Interesting Bero, now is this fact or urban myth? I'm sure one our testers failed a plate for this in the last year or two.

So far I've found this, written in 2011

VOSA, the body responsible for the MOT test, have introduced new rules regarding number plate inspection at MOT time. These rules have been in existence since 2007, but VOSA will be enforcing them far more rigorously.

What are the new rules?

Registration plates must be present, secure and show the correct registration. They must also be the right colour, use the right character font and size and display only acceptable international flags or symbols. Characters must also be correctly spaced.

Features which have the effect of changing the appearance or legibility of any of the characters so that the vehicle's true identity is less easily established will also be unacceptable.
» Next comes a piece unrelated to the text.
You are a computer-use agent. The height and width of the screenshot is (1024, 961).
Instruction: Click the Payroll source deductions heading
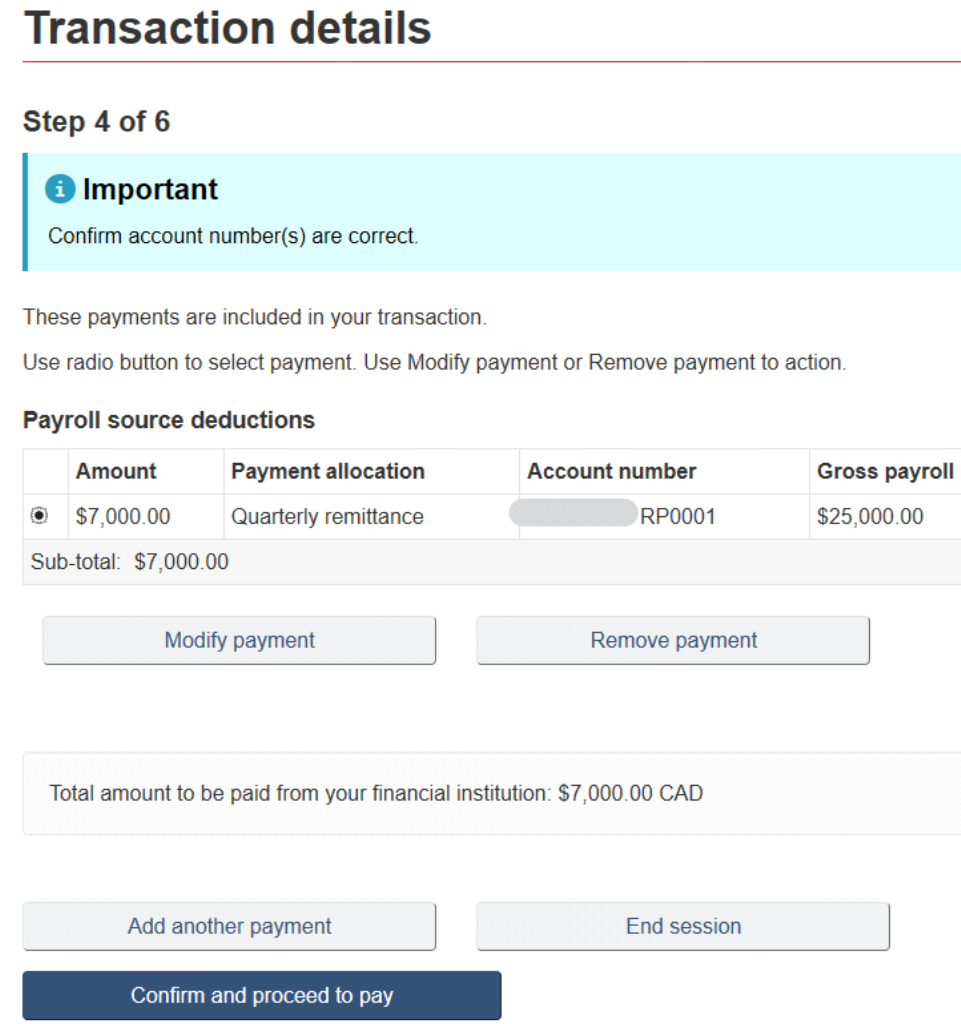click(169, 420)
Plates fitted to vehicles first used on or after 1 September 2001 (51 reg onwards) are also required to display the British standard reference BS AU145d and the name and postcode of the plate supplier.


----------



## Bero (Mar 9, 2008)

Page 8 of here  shows the official temporary suspension, I'm just searching further now....I believe it has not been lifted.

Edit: -

Boom



> The references in the following table list the specific Reasons for Rejection which are now
> obsolete and will remain unavailable for selection:
> 
> A registration plate obviously not displaying a BSAU 145d marking
> ...


I was starting to doubt myself as I could not find this. BSAU 145d has not been required to be printed on plates for 8 years, there is still a lot of misinformation out there though :thumb:


----------



## S63 (Jan 5, 2007)

Yep, just been reading it myself and indeed there is no longer any requirement for the "small print".........who could have believed common sense prevailing!


----------



## VW Golf-Fan (Aug 3, 2010)

Update:

These are the proper GB Euro plates which I bought as I felt that the stickers looked a tad tacky & cheap.


----------



## Naddy37 (Oct 27, 2005)

Looks much better.


----------